GIVEN PASSAGE ::

::::

The JVM and permanent generation use some of that, leaving less for the heap.

--
Lew
From: Nigel Wade on
On Wed, 25 Nov 2009 09:19:16 -0500, Lew wrote:

> Thomas Pornin wrote:
>> (**) With PAE, available since the Pentium Pro (that's more than twelve
>> years ago), a 32-bit x86 system may use up to 64 GB of RAM, but not
>> simultaneously: each single process may use only 4 GB.
>
> I'm aware of no 32b JVM that can specify a heap over about 1.8 GB; most
> are lower. 32b Windows only allows up to 2GB per process or 3GB with a
> switch. The JVM and permanent generation use some of that, leaving less
> for the heap.

$ java -version
java version "1.6.0_15"
Java(TM) SE Runtime Environment (build 1.6.0_15-b03)
Java HotSpot(TM) Server VM (build 14.1-b02, mixed mode)

$ java -jar -Xmx3700m some.jar
....

::::

WHAT YOU WILL DO ::
Answer these from the passage on JVM memory limits:
(a) With PAE, up to how much RAM may a 32-bit x86 system use?
(b) How much memory per process does 32-bit Windows allow?
(c) What heap size does the -Xmx option set in the command shown?
The lines that follow are not needed for anything here.

DATA PROVIDED ::
::::

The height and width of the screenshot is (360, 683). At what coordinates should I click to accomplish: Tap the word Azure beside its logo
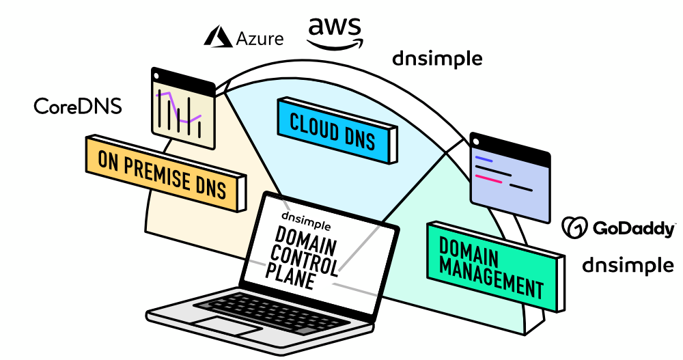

::::

FINISHED TASK ::
(a) Up to 64 GB, though each single process may use only 4 GB.
(b) Up to 2GB, or 3GB with a switch.
(c) 3700m.